Simple OLS Regression

Section 2.1 of Heiss (2020)
Consider the following empirical model: $$ y = \beta_0 + \beta_1 x + u \tag{2.1} $$
According to Wooldridge (2006, Section 2.2), the ordinary least squares (OLS) estimators are given by

\begin{align} \hat{\beta}_0 &= \bar{y} - \hat{\beta}_1 \bar{x} \tag{2.2}\\ \hat{\beta}_1 &= \frac{Cov(x,y)}{Var(x)} \tag{2.3} \end{align}

The fitted (predicted) values, $\hat{y}$, are given by $$ \hat{y} = \hat{\beta}_0 + \hat{\beta}_1 x \tag{2.4} $$ such that $$ y = \hat{y} + \hat{u} $$

Example 2.3: CEO Compensation and Stock Returns (Wooldridge, 2006)

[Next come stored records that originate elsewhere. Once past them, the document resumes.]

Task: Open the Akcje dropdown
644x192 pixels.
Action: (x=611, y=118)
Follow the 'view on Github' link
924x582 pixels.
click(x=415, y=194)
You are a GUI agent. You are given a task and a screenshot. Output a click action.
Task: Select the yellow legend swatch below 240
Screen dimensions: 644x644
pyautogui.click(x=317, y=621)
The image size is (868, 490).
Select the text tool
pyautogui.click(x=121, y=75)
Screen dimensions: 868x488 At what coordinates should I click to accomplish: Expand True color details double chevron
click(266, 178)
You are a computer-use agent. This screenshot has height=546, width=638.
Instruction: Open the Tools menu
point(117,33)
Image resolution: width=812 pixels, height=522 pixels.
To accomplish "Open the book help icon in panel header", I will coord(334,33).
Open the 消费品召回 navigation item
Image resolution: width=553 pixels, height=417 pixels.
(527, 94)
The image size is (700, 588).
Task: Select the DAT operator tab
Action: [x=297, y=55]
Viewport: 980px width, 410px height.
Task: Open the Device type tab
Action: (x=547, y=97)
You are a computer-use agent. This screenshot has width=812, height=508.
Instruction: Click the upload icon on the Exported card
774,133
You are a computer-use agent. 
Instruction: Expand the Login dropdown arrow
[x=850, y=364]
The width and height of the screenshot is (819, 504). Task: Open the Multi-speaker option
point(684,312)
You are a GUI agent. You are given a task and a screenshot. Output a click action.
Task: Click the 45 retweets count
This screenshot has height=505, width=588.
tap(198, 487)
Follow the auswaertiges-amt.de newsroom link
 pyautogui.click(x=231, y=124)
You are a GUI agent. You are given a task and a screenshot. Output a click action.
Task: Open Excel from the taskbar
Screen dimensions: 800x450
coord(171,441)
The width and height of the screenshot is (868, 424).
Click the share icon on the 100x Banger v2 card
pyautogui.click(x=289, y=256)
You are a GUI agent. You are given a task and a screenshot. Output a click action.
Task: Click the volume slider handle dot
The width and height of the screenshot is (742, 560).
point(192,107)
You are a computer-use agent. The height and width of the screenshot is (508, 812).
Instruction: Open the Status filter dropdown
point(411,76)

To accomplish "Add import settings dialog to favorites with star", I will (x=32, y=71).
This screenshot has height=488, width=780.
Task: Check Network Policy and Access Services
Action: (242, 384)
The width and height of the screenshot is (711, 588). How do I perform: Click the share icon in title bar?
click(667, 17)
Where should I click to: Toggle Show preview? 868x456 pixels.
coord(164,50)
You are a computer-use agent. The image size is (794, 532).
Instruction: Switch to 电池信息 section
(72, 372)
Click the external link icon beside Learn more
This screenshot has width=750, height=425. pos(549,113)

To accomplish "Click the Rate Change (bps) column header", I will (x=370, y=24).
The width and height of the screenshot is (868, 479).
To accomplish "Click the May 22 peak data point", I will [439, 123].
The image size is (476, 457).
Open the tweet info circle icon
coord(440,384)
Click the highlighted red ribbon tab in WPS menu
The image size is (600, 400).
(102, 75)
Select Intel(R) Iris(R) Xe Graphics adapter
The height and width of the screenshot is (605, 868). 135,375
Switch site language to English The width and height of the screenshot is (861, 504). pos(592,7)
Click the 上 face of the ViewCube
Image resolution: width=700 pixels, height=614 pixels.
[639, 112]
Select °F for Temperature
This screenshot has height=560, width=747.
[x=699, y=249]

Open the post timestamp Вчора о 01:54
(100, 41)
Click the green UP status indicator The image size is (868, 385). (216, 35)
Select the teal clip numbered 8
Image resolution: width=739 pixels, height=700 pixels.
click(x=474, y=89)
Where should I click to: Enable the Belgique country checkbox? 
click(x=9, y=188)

Consider the following simple regression model: $$ \text{salary} = \beta_0 + \beta_1 \text{roe} + u $$ where salary is CEO compensation in thousands of dollars and roe is the return on equity, measured in percentage points.

Estimating Simple Regression “By Hand”

# Load the dataset from the 'wooldridge' package
data(ceosal1, package="wooldridge")

attach(ceosal1) # avoids writing 'ceosal1$' before every variable

cov(salary, roe) # covariance between the dependent and independent variables

## [1] 1342.538

var(roe) # variance of the return on equity

## [1] 72.56499

mean(roe) # mean return on equity

## [1] 17.18421

mean(salary) # mean salary

## [1] 1281.12

# Compute the OLS coefficients "by hand"
( b1_hat = cov(salary, roe) / var(roe) ) # by (2.3)

## [1] 18.50119

( b0_hat = mean(salary) - var(roe)*mean(salary) ) # by (2.2)

## [1] -91683.31

detach(ceosal1) # stop looking for variables inside the 'ceosal1' object

We see that a one-percentage-point increase in return on equity (roe) is associated with an increase of about 18 thousand dollars in CEO compensation.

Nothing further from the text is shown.